• YOUR TASKS:
(A) Summarize the text below about the 25p pension addition at age 80 in two sentences.
(B) Carry on the text about the 25p pension addition at age 80 from the point at which it stops.

• TEXT SEGMENT:
The reason for the 25p upon reaching age 80, is because in around 1948, either at the same time or about the same time that the NHS was introduced, Old Age Pension as it was then called had an additional 5 shillings per week (decimalised as 25p in 1971) paid upon reaching the age of 80.
At that time, that 5 shillings a week extra was a substantial boost to the pension, bearing in mind that £4 a week was a good wage, but although the pension has been increased over the years, the 5 shillings extra at 80 was not, it has stayed at the same level. Now that the £4 a week good wage is now around £400 a week due to wage rises including inflation, that 25p really should be about £25 a week, which would be a good addition.
Also, many more people reach the age of 80 now than did then, less smog, better food, the NHS, better medicines and surgery and so on.
I think it is correct that the until recently male state pension age of 65 was set at 65 because around 1905 or so when that age was chosen, it was copied from what Bismarck had used in Germany when he had started state pensions there. However, I think that Bismarck chose 65 because very few men survived to that age, it was a matter of providing a pension to the few that did.

• PROVIDED MATERIAL:
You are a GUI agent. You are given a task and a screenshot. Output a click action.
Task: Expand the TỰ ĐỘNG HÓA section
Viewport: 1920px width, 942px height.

• RESULTS OF THE TASKS:
(A) The extra 25p paid to pensioners at age 80 dates from around 1948, when the Old Age Pension gained an additional 5 shillings a week, a sum that was never raised even though the pension itself was, and that would now need to be about £25 to match wage growth. The writer also notes that far more people now reach 80 and believes that the male state pension age of 65 was copied from Bismarck's German scheme and chosen because very few men then survived to that age.

(B)
I remember reading a letter in a magazine some years ago from a woman who wrote that successive governments had kept the pension scheme going and she wrote - and it has worked! I think she was 72 and enjoyed going out to ballroom styled tea dances in the afternoons.
It seems to me that the big problem with pension financing is that when they set out the benefits just after the war they based the age that people would live on data of people passing away at that time, but many of those people had lived in different conditions than people born many years later. And conditions have improved enormously since the late 1940s. Though alas not for everybody as there is great poverty for some people in this country.